** What needs to be done **
Would you transcribe the line that holds "Click the comments scrollbar thumb" and all the lines below it, through the final one, exactly and with nothing else?

##### Material for this task

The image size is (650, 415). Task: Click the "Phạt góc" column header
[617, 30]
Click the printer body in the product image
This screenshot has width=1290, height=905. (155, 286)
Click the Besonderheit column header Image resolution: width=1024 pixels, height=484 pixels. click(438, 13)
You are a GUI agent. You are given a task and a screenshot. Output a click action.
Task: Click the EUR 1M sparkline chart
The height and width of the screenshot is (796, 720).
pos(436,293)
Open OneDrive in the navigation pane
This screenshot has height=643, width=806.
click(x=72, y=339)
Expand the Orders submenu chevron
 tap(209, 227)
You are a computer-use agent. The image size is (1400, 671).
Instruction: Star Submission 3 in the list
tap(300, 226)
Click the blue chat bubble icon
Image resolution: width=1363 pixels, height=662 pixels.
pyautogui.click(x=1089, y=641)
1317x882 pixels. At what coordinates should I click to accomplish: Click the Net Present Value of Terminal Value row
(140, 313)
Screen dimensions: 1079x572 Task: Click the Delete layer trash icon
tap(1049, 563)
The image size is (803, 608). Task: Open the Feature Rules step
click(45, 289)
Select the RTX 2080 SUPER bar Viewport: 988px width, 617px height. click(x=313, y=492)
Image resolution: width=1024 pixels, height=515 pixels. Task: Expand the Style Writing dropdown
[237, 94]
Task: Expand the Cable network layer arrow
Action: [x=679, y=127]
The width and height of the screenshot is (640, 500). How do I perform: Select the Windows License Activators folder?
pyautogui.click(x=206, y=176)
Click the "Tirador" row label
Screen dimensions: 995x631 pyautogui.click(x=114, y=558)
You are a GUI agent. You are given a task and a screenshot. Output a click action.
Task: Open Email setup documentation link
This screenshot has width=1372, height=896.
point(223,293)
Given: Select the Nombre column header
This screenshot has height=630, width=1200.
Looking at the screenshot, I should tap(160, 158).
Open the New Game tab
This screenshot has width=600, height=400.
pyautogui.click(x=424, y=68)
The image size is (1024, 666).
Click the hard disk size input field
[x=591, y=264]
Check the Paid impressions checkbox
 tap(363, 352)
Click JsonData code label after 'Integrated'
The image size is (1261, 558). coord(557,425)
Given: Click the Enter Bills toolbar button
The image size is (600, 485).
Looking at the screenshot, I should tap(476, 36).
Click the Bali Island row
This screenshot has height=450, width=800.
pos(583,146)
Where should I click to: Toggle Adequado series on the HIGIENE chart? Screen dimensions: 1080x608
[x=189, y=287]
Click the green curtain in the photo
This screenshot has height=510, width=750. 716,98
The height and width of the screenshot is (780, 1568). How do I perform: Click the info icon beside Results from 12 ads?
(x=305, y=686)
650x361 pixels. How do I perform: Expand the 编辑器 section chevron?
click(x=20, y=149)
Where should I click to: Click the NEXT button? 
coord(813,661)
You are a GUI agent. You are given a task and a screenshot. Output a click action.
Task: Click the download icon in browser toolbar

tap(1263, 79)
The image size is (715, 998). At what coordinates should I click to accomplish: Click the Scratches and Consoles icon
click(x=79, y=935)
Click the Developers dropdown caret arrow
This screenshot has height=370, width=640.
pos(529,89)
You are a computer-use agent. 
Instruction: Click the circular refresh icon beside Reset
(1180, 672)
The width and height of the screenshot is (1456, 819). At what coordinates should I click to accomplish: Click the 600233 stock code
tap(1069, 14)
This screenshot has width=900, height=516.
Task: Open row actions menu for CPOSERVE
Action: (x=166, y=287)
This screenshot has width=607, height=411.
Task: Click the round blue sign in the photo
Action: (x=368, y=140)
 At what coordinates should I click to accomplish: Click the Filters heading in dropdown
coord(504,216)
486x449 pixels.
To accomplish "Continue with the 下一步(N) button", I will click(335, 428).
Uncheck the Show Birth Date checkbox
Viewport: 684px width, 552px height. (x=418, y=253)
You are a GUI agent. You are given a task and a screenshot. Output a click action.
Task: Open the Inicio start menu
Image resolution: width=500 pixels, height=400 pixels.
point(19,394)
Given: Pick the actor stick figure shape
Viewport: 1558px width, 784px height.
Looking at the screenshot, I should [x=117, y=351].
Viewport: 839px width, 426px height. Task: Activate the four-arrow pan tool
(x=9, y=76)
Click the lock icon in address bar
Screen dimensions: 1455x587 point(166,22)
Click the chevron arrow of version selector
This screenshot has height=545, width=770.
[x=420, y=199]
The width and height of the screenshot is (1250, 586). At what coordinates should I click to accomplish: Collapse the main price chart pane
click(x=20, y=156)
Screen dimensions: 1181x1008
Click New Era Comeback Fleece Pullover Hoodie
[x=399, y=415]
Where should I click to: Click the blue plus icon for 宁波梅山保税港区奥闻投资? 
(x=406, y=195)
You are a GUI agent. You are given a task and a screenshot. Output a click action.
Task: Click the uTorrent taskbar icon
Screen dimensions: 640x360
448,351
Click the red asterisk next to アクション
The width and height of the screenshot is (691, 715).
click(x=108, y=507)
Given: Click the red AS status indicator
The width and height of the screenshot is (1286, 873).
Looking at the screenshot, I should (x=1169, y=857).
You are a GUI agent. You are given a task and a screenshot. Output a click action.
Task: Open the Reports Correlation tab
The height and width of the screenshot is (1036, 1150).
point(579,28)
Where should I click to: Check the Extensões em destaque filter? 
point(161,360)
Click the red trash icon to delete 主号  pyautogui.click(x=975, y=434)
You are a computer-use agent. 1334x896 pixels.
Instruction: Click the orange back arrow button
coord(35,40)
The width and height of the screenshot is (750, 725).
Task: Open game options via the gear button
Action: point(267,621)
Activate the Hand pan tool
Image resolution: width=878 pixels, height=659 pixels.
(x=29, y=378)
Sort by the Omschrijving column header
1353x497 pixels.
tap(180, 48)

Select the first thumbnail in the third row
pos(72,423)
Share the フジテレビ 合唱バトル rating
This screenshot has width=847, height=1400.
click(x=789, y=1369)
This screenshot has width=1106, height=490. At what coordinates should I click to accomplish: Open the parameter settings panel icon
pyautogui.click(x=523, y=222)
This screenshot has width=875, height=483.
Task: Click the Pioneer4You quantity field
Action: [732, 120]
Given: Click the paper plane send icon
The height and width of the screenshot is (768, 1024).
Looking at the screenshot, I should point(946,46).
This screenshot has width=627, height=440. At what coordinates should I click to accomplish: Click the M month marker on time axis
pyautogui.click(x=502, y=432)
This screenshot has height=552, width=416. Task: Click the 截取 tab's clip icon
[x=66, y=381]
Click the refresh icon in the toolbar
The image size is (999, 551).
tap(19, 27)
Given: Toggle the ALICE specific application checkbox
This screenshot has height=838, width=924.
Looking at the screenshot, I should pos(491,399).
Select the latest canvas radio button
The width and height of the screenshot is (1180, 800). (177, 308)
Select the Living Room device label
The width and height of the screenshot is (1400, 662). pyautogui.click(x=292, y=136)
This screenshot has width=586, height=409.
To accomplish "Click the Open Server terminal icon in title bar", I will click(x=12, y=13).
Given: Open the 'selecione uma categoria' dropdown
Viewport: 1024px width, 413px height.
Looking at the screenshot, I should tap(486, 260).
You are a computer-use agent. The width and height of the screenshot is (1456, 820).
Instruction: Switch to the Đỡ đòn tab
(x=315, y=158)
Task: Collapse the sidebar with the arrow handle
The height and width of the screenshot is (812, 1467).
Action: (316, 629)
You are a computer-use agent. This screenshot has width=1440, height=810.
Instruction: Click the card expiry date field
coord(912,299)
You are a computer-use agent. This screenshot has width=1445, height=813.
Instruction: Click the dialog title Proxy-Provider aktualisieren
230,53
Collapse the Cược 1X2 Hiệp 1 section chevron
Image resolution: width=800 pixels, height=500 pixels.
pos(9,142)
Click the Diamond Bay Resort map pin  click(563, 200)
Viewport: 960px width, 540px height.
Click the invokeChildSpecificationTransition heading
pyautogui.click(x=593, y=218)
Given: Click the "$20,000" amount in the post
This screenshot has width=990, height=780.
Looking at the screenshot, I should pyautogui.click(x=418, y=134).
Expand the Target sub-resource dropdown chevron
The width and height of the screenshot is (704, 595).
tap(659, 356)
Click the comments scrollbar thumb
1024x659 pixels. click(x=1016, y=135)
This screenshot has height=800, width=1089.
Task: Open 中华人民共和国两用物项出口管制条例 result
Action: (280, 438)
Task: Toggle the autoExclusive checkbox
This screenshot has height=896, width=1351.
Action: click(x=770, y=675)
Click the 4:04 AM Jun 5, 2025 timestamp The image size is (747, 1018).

##########

** Result of the task **
Click the comments scrollbar thumb
1024x659 pixels. click(x=1016, y=135)
This screenshot has height=800, width=1089.
Task: Open 中华人民共和国两用物项出口管制条例 result
Action: (280, 438)
Task: Toggle the autoExclusive checkbox
This screenshot has height=896, width=1351.
Action: click(x=770, y=675)
Click the 4:04 AM Jun 5, 2025 timestamp The image size is (747, 1018).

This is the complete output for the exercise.